>> Start Records to process

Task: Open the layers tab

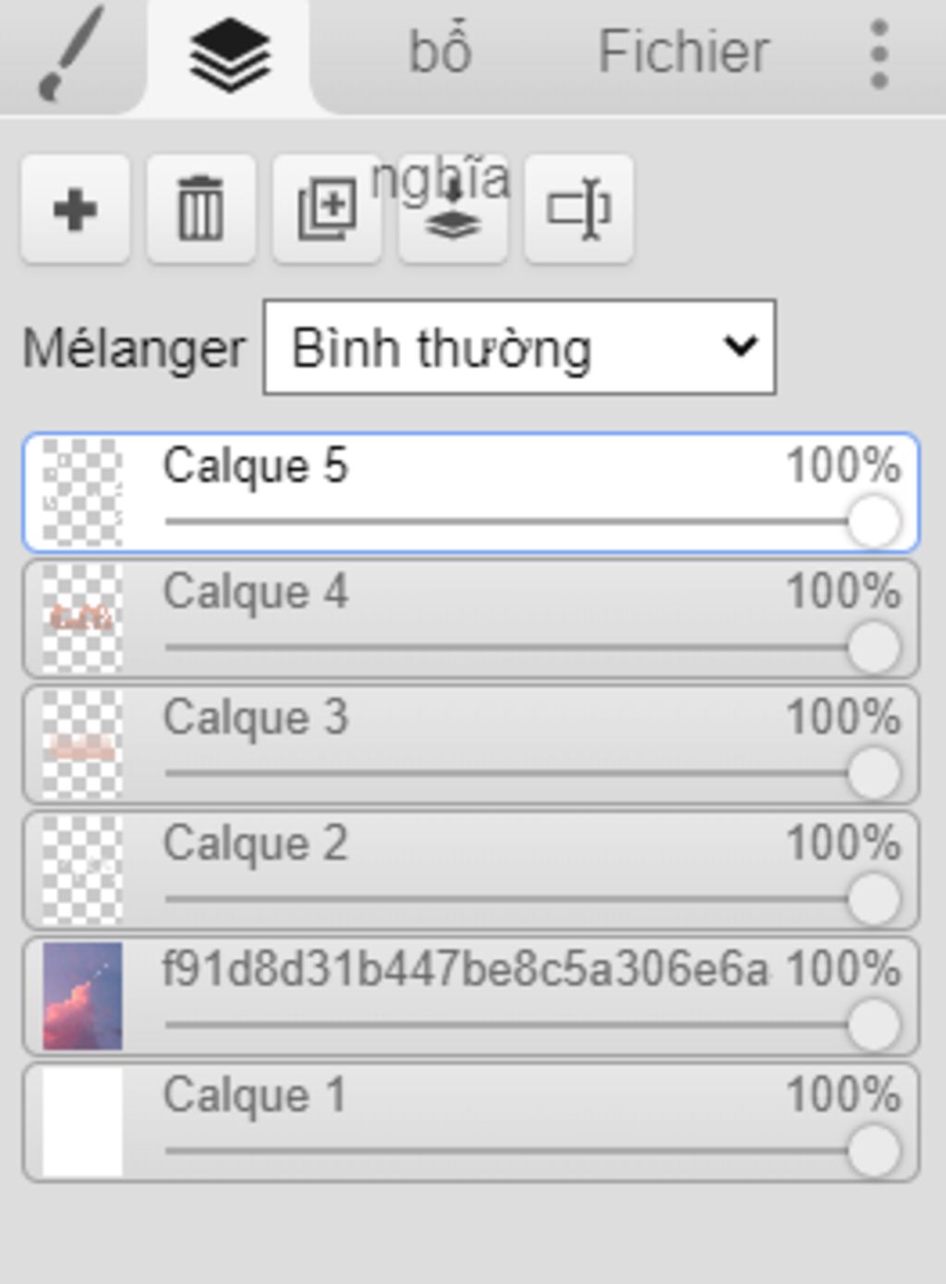Action: 229,55
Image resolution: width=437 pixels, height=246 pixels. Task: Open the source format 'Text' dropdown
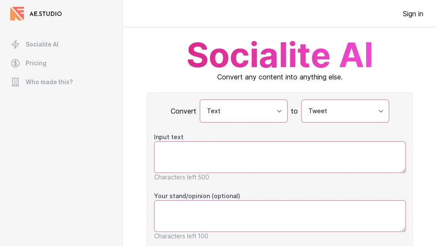coord(243,111)
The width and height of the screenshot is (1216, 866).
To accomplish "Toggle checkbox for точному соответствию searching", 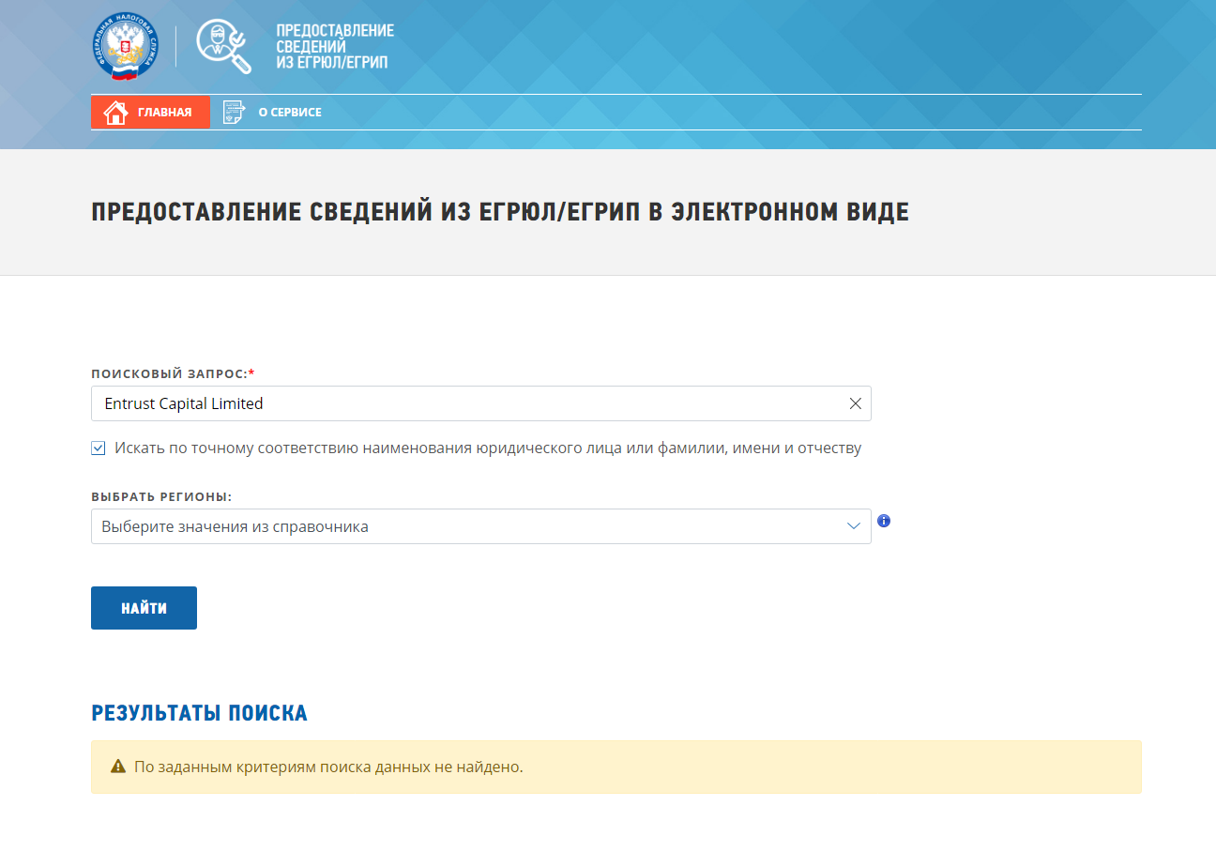I will coord(98,448).
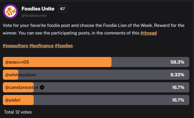Open the Foodies Unite profile avatar
This screenshot has height=118, width=194.
(10, 11)
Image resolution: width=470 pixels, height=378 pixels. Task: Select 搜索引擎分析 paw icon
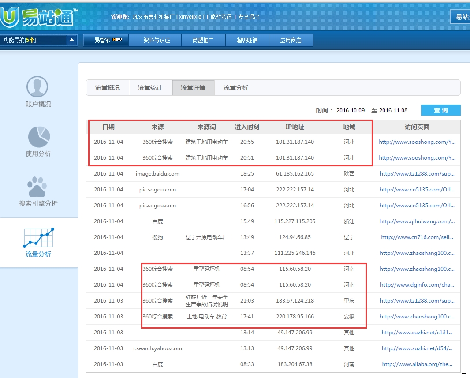pyautogui.click(x=38, y=187)
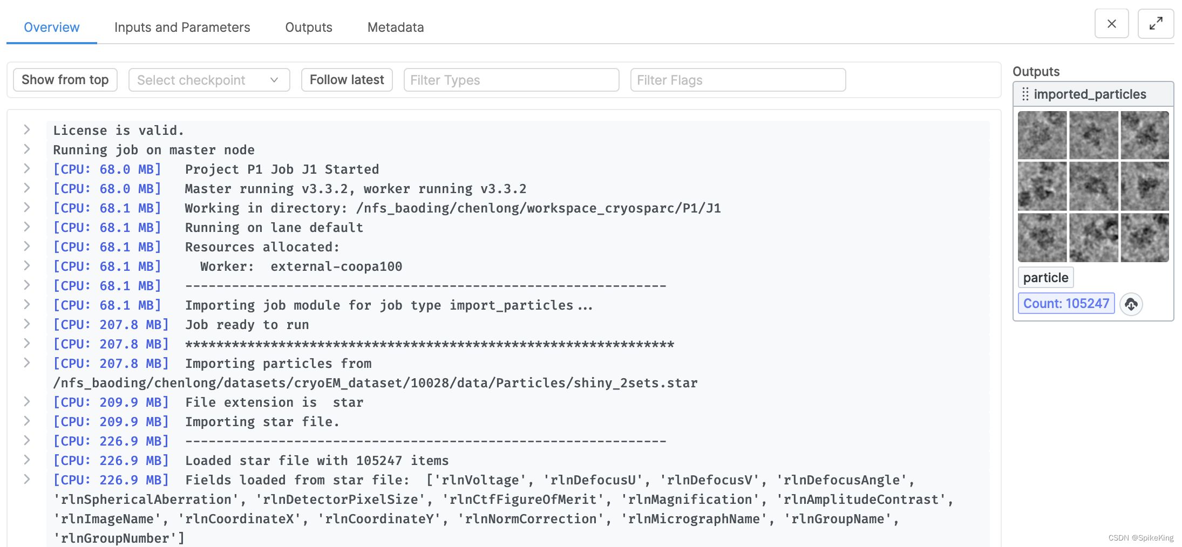This screenshot has height=547, width=1182.
Task: Click the Filter Types input field
Action: (511, 80)
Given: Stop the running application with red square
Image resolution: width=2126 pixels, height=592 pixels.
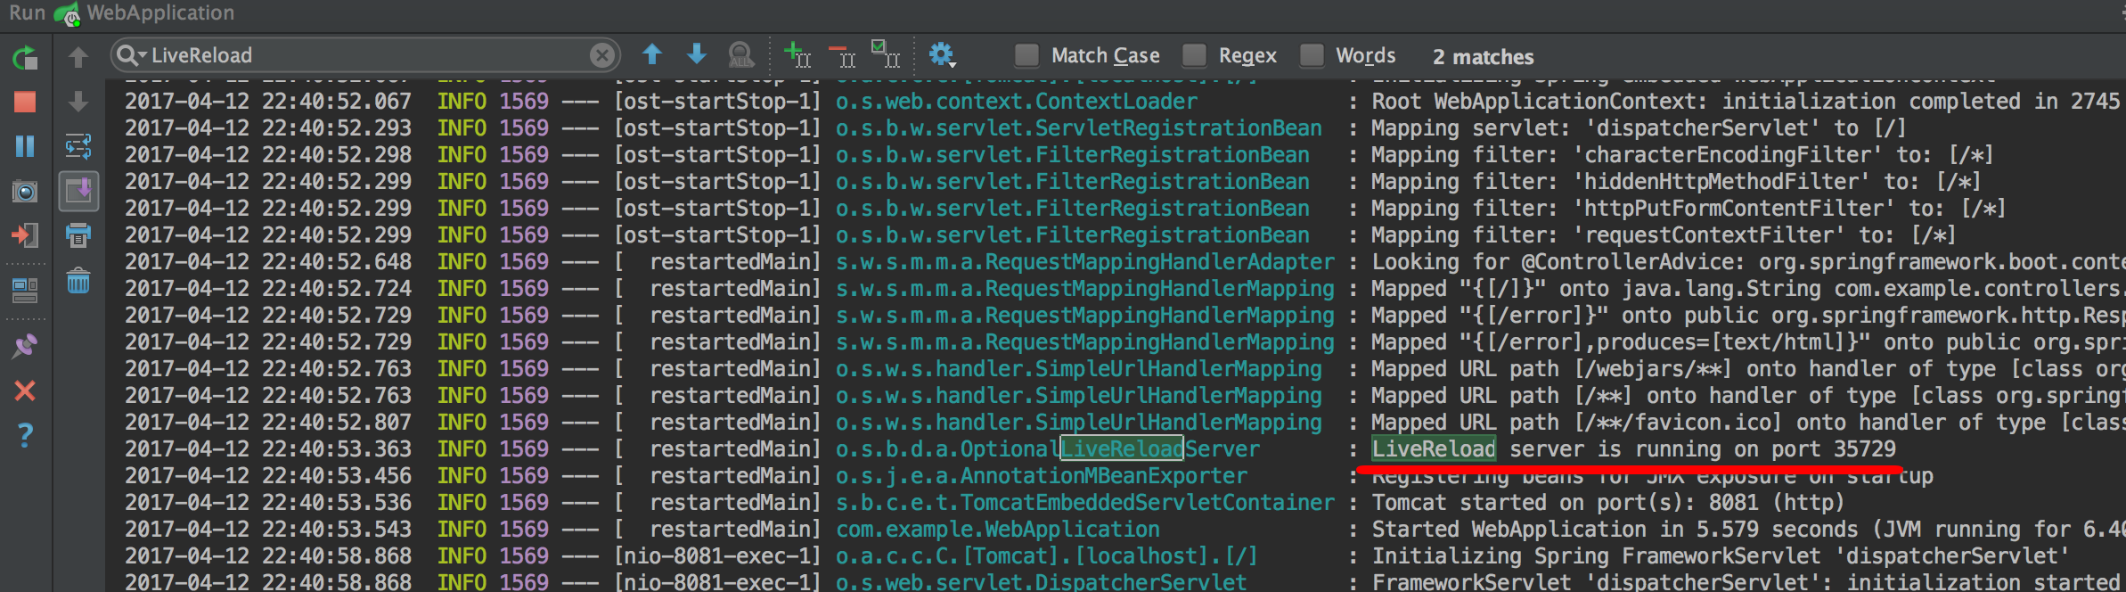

>> End Records to process

## Problem requirements
Please retype the lines of the material starting at the one that contains "Given: Stop the" and ending at the end of the material. Leave the pictures out of your answer.

## Output for this exercise
Given: Stop the running application with red square
Image resolution: width=2126 pixels, height=592 pixels.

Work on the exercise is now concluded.